Biblioteka Tendencija

editors of Biblioteka Tendecija: Ana Kutleša, Ivana Hanaček, Vesna Vuković

publication editor: Vesna Vuković

editor-in-chief: Barbara Gregov

translation: Luiza Bouharaoua and Vesna Vuković

Design: Hrvoje Živčić

language: Croatian

year of publication: 2019.

 

“Architect, designer, decorator, printer, poet, prose writer, craftsman, translator, lecturer, political organiser and socialist – he found all of the roles inseparable, just as art was inseparable from life in the most profound implication of his teaching. (…)

On this occasion, it is most important for us to highlight Thompson’s conclusion that Morris was ‘the first high-calibre creative artist in all of history to consciously and without a shred of compromise stand by the revolutionary working class’. In embracing Marxism, Morris realised that the misery and ugliness of the world he so hated were inseparable from the social and economic system in which they were created, and that the regeneration of art (and life) was fundamentally a political issue, and not exclusively or primarily an artistic issue. Nevertheless, or perhaps that is precisely why, Morris and his work, in all its manifestations, have remained a marginal topic in the study of what we think of as engaged art today. However, the intention of this book is not to lament over this unfortunate circumstance, but to breathe fresh life into Morris’ theorising of the ‘lesser arts’ and – above all – his daring concept of work.(...)

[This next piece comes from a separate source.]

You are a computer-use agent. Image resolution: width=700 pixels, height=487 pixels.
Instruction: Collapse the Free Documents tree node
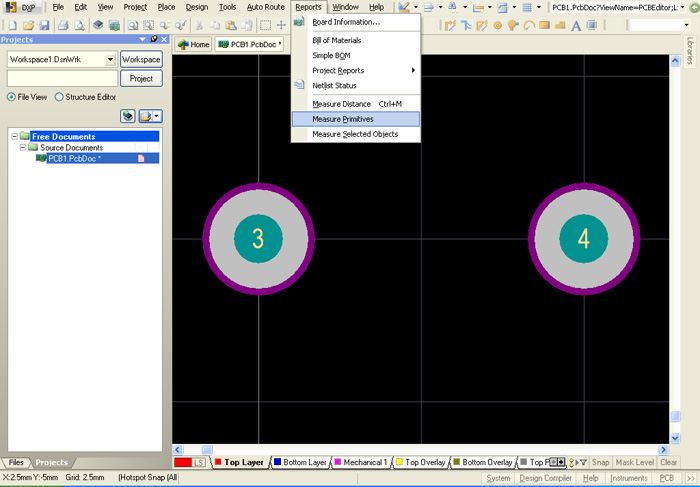13,136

He became interested in Marxism in his late forties, and opted for socialism at the brink of his fifties. This is also where we have drawn the demarcation line in the selection of texts included in this edition. Indeed, the publication before you is a collection of selected texts from the final decade of his life, when he became an ardent socialist and advocate of applied arts. Gathered in one place, these texts articulate his key insights on the relationship between art and socialism, which could be summed up in the following two-part formula: art is doomed to fail unless it becomes folk art and – secondly – the worker must be an artist, and the artist a worker.”